The data:

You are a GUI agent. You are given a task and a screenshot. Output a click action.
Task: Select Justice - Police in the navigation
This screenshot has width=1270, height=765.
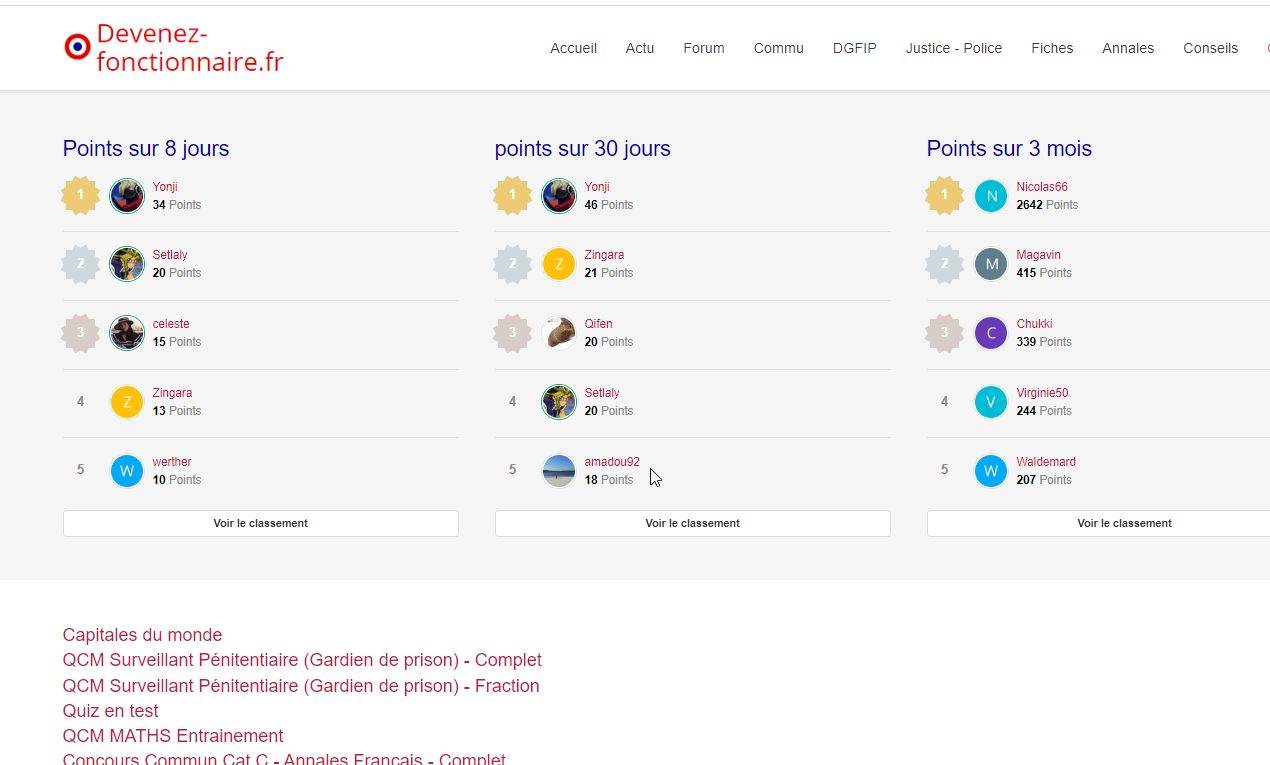coord(954,48)
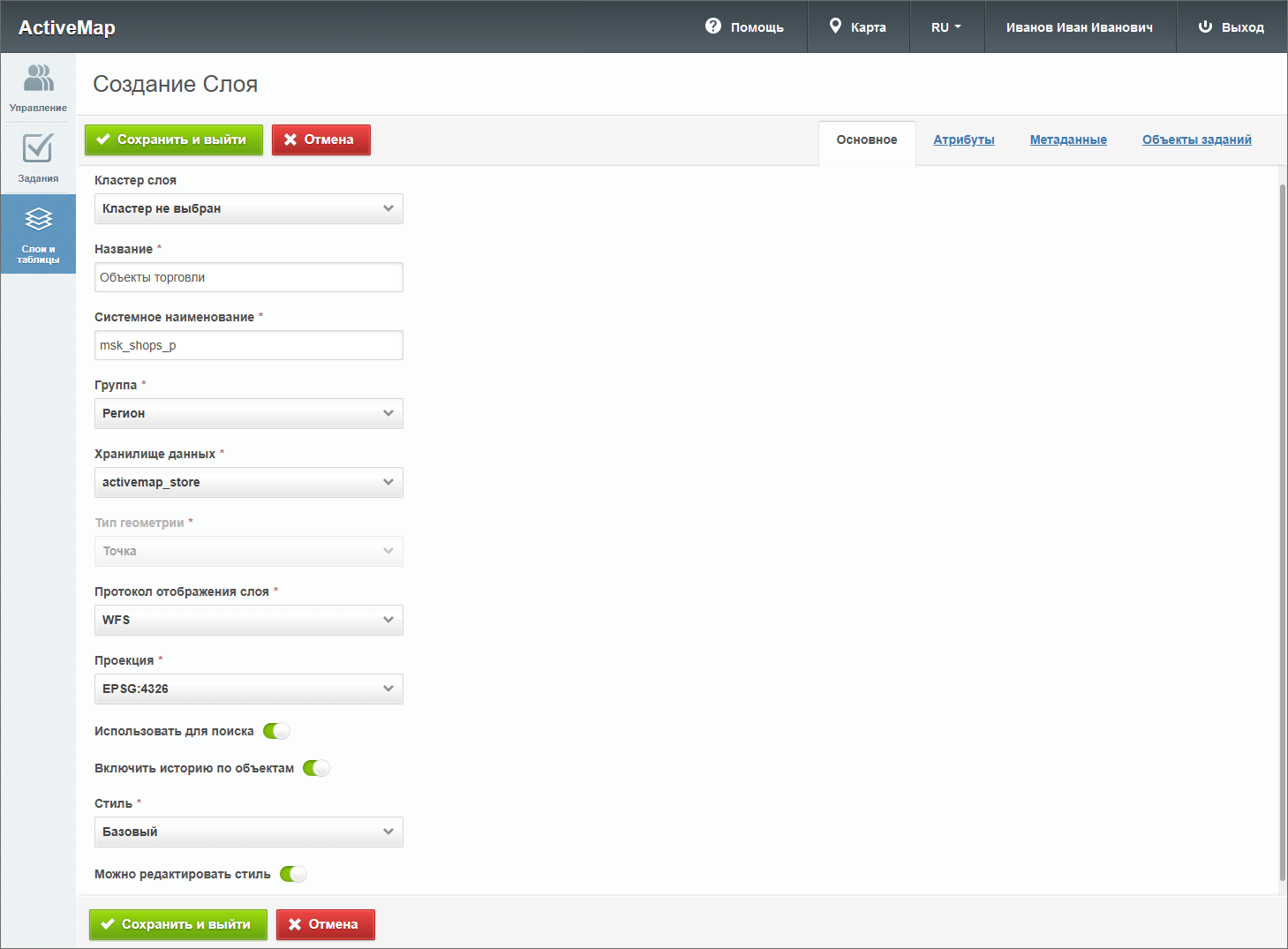This screenshot has height=949, width=1288.
Task: Click the vertical scrollbar of the form
Action: (x=1282, y=530)
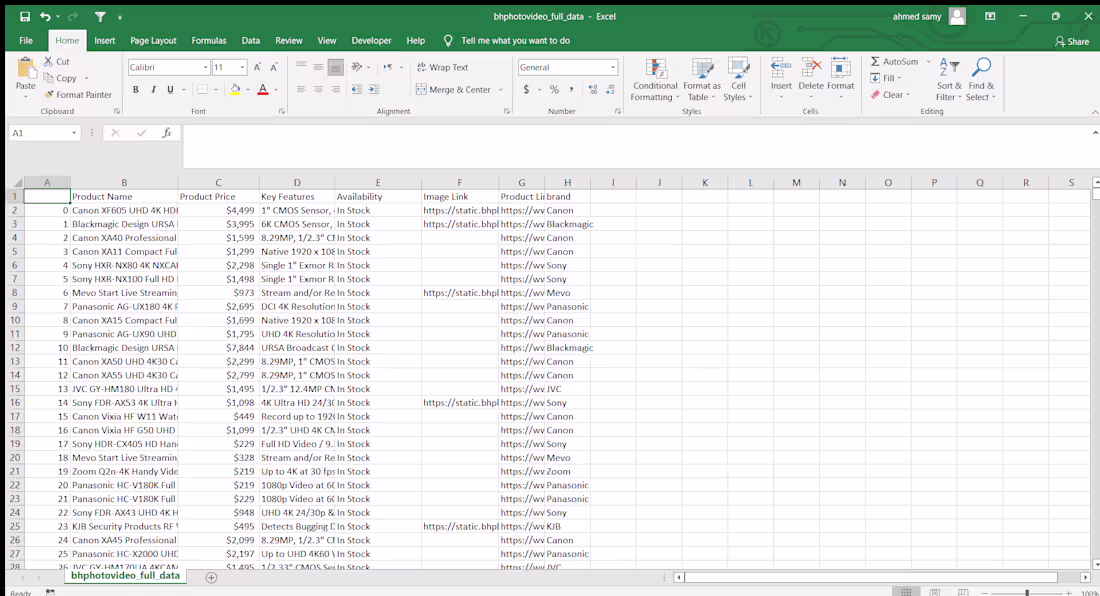Click the Font Color red swatch
This screenshot has height=596, width=1100.
[262, 90]
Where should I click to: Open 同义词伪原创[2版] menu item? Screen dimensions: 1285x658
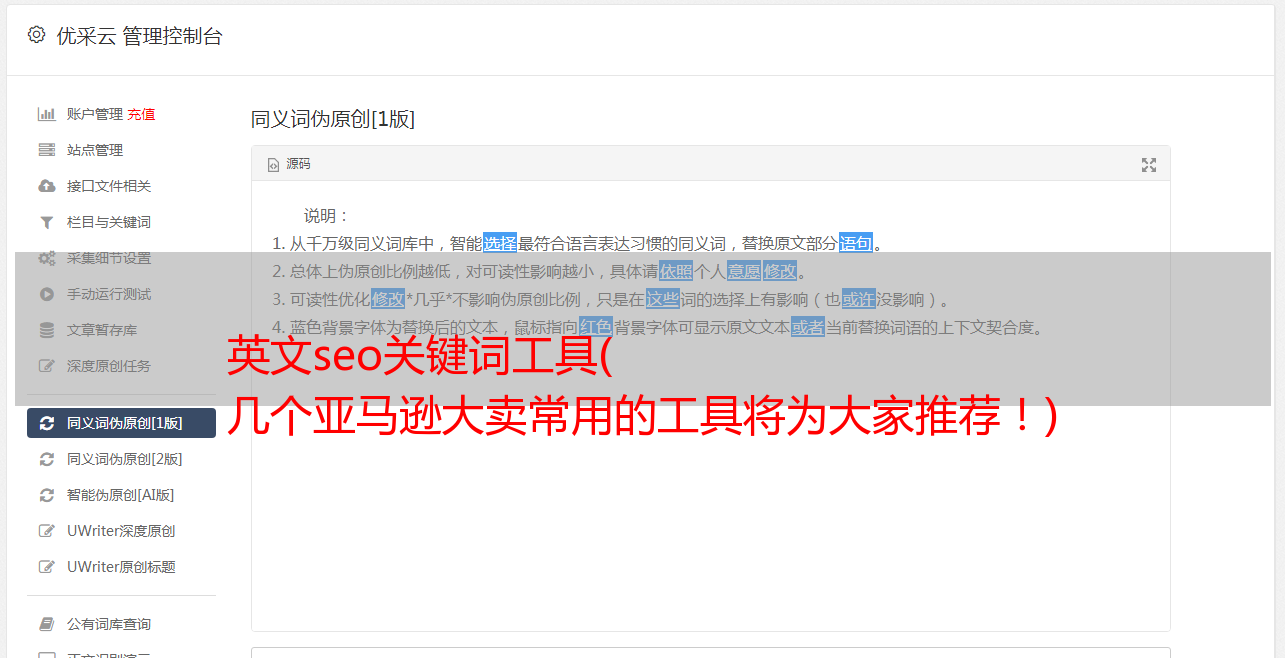121,459
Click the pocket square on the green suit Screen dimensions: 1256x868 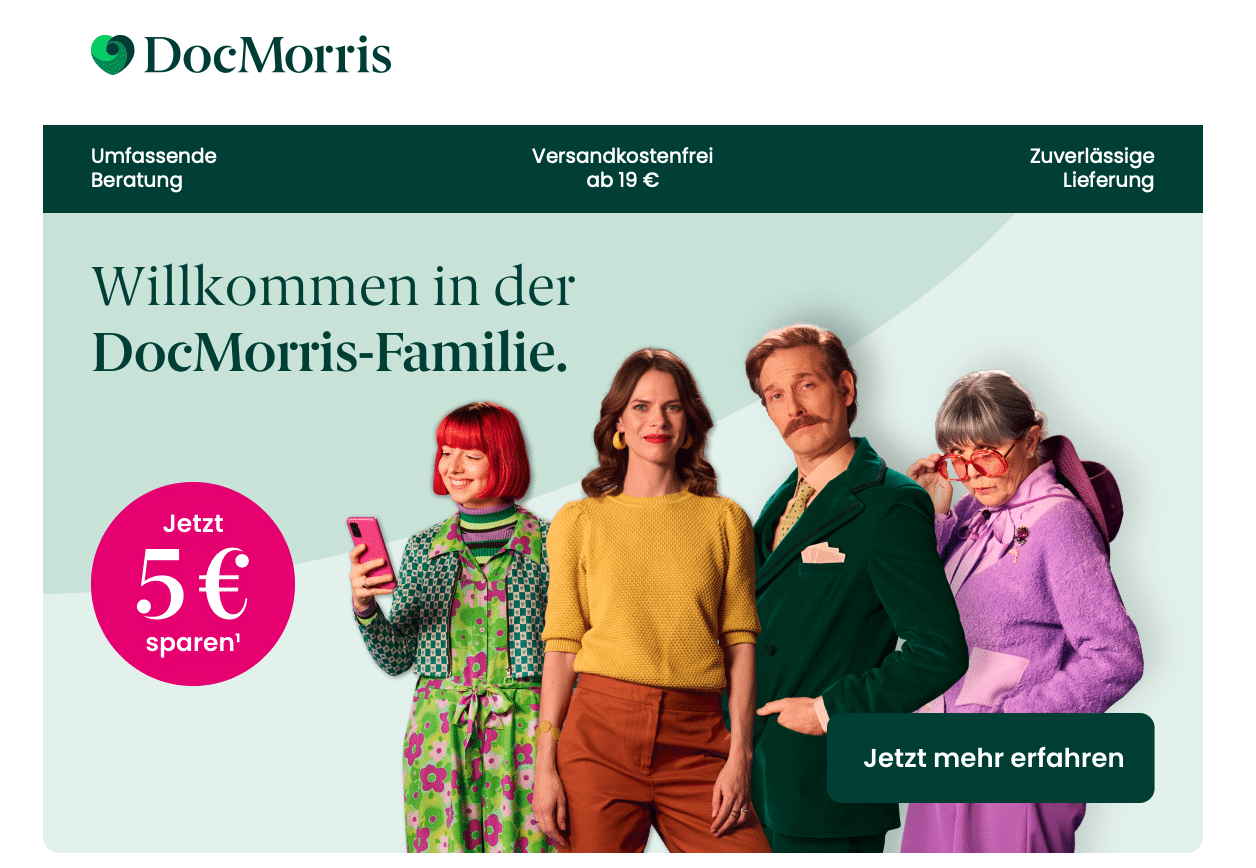[823, 552]
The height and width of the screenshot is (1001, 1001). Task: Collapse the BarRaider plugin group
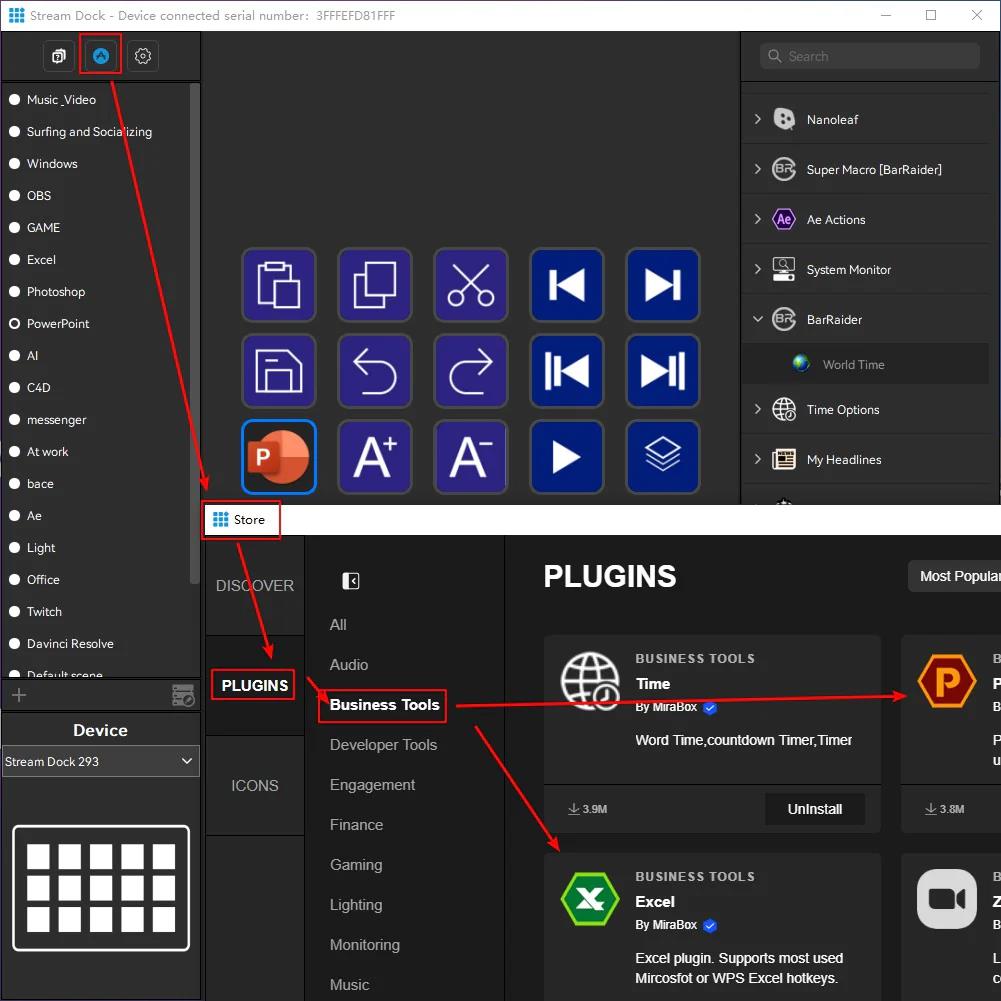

Activity: When you answer, output each line of the data exactly as given, from its first line up to and including the one with "Task: Select Justice".

Your response:
You are a GUI agent. You are given a task and a screenshot. Output a click action.
Task: Select Justice - Police in the navigation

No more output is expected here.